Vermeldingen over het lokaliseren van woorden en elementen
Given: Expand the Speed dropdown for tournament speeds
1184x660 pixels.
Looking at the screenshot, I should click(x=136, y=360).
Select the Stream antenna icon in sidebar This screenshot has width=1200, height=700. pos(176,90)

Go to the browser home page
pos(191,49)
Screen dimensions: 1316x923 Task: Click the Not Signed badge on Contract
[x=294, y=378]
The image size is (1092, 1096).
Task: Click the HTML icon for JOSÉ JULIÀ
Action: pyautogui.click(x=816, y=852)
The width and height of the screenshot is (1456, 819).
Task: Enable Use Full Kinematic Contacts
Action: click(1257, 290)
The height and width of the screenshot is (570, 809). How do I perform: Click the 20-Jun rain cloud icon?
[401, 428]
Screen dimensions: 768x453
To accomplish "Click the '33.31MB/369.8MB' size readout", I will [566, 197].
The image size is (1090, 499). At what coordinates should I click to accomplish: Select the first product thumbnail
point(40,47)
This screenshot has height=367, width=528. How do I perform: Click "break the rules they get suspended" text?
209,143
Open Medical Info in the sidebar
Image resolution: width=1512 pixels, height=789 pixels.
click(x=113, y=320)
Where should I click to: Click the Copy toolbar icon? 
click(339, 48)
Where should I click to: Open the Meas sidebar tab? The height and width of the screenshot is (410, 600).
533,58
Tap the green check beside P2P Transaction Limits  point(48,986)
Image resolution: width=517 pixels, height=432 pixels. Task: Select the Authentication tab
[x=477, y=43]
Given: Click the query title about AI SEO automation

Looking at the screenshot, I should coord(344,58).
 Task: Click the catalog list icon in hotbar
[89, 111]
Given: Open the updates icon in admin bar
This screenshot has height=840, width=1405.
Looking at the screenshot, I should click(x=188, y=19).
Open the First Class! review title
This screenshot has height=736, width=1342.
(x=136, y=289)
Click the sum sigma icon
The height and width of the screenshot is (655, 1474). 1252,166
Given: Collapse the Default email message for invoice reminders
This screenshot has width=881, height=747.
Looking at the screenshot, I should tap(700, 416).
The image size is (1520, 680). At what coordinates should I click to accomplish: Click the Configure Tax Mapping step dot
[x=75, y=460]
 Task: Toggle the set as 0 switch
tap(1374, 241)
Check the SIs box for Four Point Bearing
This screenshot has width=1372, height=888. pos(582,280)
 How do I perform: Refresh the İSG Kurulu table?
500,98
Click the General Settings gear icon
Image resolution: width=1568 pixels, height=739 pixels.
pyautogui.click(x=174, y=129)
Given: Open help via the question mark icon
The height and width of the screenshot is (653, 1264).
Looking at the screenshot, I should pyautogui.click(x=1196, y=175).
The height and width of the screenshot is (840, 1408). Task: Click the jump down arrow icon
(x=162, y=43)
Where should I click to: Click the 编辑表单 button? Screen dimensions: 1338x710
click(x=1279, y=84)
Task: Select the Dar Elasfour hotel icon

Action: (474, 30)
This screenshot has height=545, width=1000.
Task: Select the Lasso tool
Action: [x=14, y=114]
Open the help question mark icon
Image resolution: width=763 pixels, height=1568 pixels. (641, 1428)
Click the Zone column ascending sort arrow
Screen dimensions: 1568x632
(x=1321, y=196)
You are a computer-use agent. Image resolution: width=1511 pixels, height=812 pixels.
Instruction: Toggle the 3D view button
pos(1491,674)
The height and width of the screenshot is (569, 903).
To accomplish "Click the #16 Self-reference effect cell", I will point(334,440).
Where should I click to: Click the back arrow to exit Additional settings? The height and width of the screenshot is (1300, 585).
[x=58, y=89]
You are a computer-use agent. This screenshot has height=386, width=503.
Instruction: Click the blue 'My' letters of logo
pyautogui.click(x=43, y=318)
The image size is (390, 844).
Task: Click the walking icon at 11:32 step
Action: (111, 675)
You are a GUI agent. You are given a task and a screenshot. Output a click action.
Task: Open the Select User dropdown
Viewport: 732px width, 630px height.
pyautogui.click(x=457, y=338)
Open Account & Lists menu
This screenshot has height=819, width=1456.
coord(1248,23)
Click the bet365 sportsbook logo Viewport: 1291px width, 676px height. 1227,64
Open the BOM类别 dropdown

Opdracht ::
Typ alle vermeldingen hierboven letterlijk over, regel voor regel.

Antwoord hieronder ::
Given: Expand the Speed dropdown for tournament speeds
1184x660 pixels.
Looking at the screenshot, I should click(x=136, y=360).
Select the Stream antenna icon in sidebar This screenshot has width=1200, height=700. pos(176,90)

Go to the browser home page
pos(191,49)
Screen dimensions: 1316x923 Task: Click the Not Signed badge on Contract
[x=294, y=378]
The image size is (1092, 1096).
Task: Click the HTML icon for JOSÉ JULIÀ
Action: pyautogui.click(x=816, y=852)
The width and height of the screenshot is (1456, 819).
Task: Enable Use Full Kinematic Contacts
Action: click(1257, 290)
The height and width of the screenshot is (570, 809). How do I perform: Click the 20-Jun rain cloud icon?
[401, 428]
Screen dimensions: 768x453
To accomplish "Click the '33.31MB/369.8MB' size readout", I will [566, 197].
The image size is (1090, 499). At what coordinates should I click to accomplish: Select the first product thumbnail
point(40,47)
This screenshot has height=367, width=528. How do I perform: Click "break the rules they get suspended" text?
209,143
Open Medical Info in the sidebar
Image resolution: width=1512 pixels, height=789 pixels.
click(x=113, y=320)
Where should I click to: Click the Copy toolbar icon? 
click(339, 48)
Where should I click to: Open the Meas sidebar tab? The height and width of the screenshot is (410, 600).
533,58
Tap the green check beside P2P Transaction Limits  point(48,986)
Image resolution: width=517 pixels, height=432 pixels. Task: Select the Authentication tab
[x=477, y=43]
Given: Click the query title about AI SEO automation

Looking at the screenshot, I should coord(344,58).
 Task: Click the catalog list icon in hotbar
[89, 111]
Given: Open the updates icon in admin bar
This screenshot has height=840, width=1405.
Looking at the screenshot, I should click(x=188, y=19).
Open the First Class! review title
This screenshot has height=736, width=1342.
(x=136, y=289)
Click the sum sigma icon
The height and width of the screenshot is (655, 1474). 1252,166
Given: Collapse the Default email message for invoice reminders
This screenshot has width=881, height=747.
Looking at the screenshot, I should tap(700, 416).
The image size is (1520, 680). At what coordinates should I click to accomplish: Click the Configure Tax Mapping step dot
[x=75, y=460]
 Task: Toggle the set as 0 switch
tap(1374, 241)
Check the SIs box for Four Point Bearing
This screenshot has width=1372, height=888. pos(582,280)
 How do I perform: Refresh the İSG Kurulu table?
500,98
Click the General Settings gear icon
Image resolution: width=1568 pixels, height=739 pixels.
pyautogui.click(x=174, y=129)
Given: Open help via the question mark icon
The height and width of the screenshot is (653, 1264).
Looking at the screenshot, I should pyautogui.click(x=1196, y=175).
The height and width of the screenshot is (840, 1408). Task: Click the jump down arrow icon
(x=162, y=43)
Where should I click to: Click the 编辑表单 button? Screen dimensions: 1338x710
click(x=1279, y=84)
Task: Select the Dar Elasfour hotel icon

Action: (474, 30)
This screenshot has height=545, width=1000.
Task: Select the Lasso tool
Action: [x=14, y=114]
Open the help question mark icon
Image resolution: width=763 pixels, height=1568 pixels. (641, 1428)
Click the Zone column ascending sort arrow
Screen dimensions: 1568x632
(x=1321, y=196)
You are a computer-use agent. Image resolution: width=1511 pixels, height=812 pixels.
Instruction: Toggle the 3D view button
pos(1491,674)
The height and width of the screenshot is (569, 903).
To accomplish "Click the #16 Self-reference effect cell", I will point(334,440).
Where should I click to: Click the back arrow to exit Additional settings? The height and width of the screenshot is (1300, 585).
[x=58, y=89]
You are a computer-use agent. This screenshot has height=386, width=503.
Instruction: Click the blue 'My' letters of logo
pyautogui.click(x=43, y=318)
The image size is (390, 844).
Task: Click the walking icon at 11:32 step
Action: (111, 675)
You are a GUI agent. You are given a task and a screenshot. Output a click action.
Task: Open the Select User dropdown
Viewport: 732px width, 630px height.
pyautogui.click(x=457, y=338)
Open Account & Lists menu
This screenshot has height=819, width=1456.
coord(1248,23)
Click the bet365 sportsbook logo Viewport: 1291px width, 676px height. 1227,64
Open the BOM类别 dropdown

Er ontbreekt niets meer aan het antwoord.